» **Aangeleverde tekst**
"""
201900188/1/V3.
Datum uitspraak: 26 juni 2019
AFDELING
BESTUURSRECHTSPRAAK
Uitspraak met toepassing van artikel 8:54, eerste lid, van de Algemene wet bestuursrecht op het hoger beroep van:
[de vreemdeling],
appellant,
tegen de uitspraak van de rechtbank Den Haag van 3 januari 2019 in zaak nr. NL18.24868 in het geding tussen:
de vreemdeling
en
de staatssecretaris van Justitie en Veiligheid.
Procesverloop
Bij besluit van 21 december 2018 is aan de vreemdeling een vrijheidsontnemende maatregel opgelegd.
Bij uitspraak van 3 januari 2019 heeft de rechtbank het daartegen door de vreemdeling ingestelde beroep ongegrond verklaard en het verzoek om schadevergoeding afgewezen.
Tegen deze uitspraak heeft de vreemdeling, vertegenwoordigd door mr. M Timmer, advocaat te Den Haag, hoger beroep ingesteld.
Op verzoek van de Afdeling heeft de rechtbank een nader stuk ingediend.
Vervolgens is het onderzoek gesloten.
"""
» **Gegevensrijen**
"""
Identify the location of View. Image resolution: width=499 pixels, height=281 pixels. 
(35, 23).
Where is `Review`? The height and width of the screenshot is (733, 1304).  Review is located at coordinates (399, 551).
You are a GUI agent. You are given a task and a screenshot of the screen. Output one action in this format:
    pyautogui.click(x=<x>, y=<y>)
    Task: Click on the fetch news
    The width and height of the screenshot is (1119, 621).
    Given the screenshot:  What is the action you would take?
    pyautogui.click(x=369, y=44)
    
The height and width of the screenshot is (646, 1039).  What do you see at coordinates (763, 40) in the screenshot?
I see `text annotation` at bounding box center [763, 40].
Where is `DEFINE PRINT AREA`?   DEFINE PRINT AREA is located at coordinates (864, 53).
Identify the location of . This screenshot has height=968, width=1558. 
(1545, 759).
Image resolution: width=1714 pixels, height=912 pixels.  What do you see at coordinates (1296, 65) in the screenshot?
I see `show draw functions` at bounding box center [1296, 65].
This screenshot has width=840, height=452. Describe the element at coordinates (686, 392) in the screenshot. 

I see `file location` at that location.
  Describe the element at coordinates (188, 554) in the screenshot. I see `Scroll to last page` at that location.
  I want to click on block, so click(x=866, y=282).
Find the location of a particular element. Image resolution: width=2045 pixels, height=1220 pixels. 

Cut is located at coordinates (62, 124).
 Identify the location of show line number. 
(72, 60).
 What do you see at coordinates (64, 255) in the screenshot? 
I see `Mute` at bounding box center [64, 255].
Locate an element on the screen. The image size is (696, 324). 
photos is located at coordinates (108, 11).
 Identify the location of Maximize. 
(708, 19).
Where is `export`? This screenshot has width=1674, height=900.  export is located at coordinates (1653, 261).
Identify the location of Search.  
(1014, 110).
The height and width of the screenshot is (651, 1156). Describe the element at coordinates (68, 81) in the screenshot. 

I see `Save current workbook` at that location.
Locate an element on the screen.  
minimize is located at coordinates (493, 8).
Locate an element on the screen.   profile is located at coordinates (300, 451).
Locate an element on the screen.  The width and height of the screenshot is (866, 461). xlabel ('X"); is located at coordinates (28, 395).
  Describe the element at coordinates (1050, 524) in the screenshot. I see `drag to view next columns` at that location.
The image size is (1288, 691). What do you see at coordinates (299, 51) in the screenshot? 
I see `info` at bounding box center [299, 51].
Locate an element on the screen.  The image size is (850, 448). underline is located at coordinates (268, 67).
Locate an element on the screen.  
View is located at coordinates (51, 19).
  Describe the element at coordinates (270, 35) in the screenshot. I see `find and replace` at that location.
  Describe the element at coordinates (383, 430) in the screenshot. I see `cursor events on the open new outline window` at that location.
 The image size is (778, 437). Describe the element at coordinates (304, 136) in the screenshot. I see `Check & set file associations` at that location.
"""
» **Opdracht**
Zet de uitspraak over het hoger beroep van de vreemdeling voort, te beginnen na de zin "Vervolgens is het onderzoek gesloten."

» **Uitgewerkte opgave**
Overwegingen
1. De in het hogerberoepschrift opgeworpen rechtsvraag over de rechtmatigheid van de vrijheidsontnemende maatregel krachtens artikel 6, zesde lid, van de Vreemdelingenwet 2000 in het licht van het arrest van het Hof van Justitie van 19 juni 2018, Gnandi, ECLI:EU:C:2018:465, en de beschikking van 5 juli 2018, C., J. en S., ECLI:EU:C:2018:544, heeft de Afdeling reeds bij uitspraak van 5 juni 2019, ECLI:NL:RVS:2019:1710, beantwoord. Hieruit volgt dat het hoger beroep kennelijk gegrond is. De uitspraak van de rechtbank wordt vernietigd. Doende wat de rechtbank zou behoren te doen, zal de Afdeling het beroep van de vreemdeling tegen het besluit van 21 december 2018 alsnog gegrond verklaren. Omdat de vrijheidsontnemende maatregel al is opgeheven, is een bevel tot opheffing niet nodig. De vreemdeling heeft wel recht op schadevergoeding. Deze vergoeding wordt daarom aan de vreemdeling toegekend. De staatssecretaris moet de proceskosten vergoeden. Beslissing
De Afdeling bestuursrechtspraak van de Raad van State:
I. verklaart het hoger beroep gegrond;
II. vernietigt de uitspraak van de rechtbank Den Haag van 3 januari 2019 in zaak nr. NL18.24868;
III. verklaart het door de vreemdeling bij de rechtbank in die zaak ingestelde beroep gegrond;
IV. kent aan de vreemdeling een vergoeding toe van € 3.920,00 (zegge: drieduizend negenhonderdtwintig euro), ten laste van de Staat der Nederlanden, over de periode van 21 december 2018 tot en met 7 februari 2019, te betalen door de griffier van de Raad van State;
V. veroordeelt de staatssecretaris van Justitie en Veiligheid tot vergoeding van bij de vreemdeling in verband met de behandeling van het beroep en het hoger beroep opgekomen proceskosten tot een bedrag van € 1.536,00 (zegge: vijftienhonderdzesendertig euro), geheel toe te rekenen aan door een derde beroepsmatig verleende rechtsbijstand.
Aldus vastgesteld door mr. N. Verheij, lid van de enkelvoudige kamer, in tegenwoordigheid van mr. M.T. Annen, griffier.
w.g. Verheij w.g. Annen
lid van de enkelvoudige kamer griffier
Uitgesproken in het openbaar op 26 juni 2019
765.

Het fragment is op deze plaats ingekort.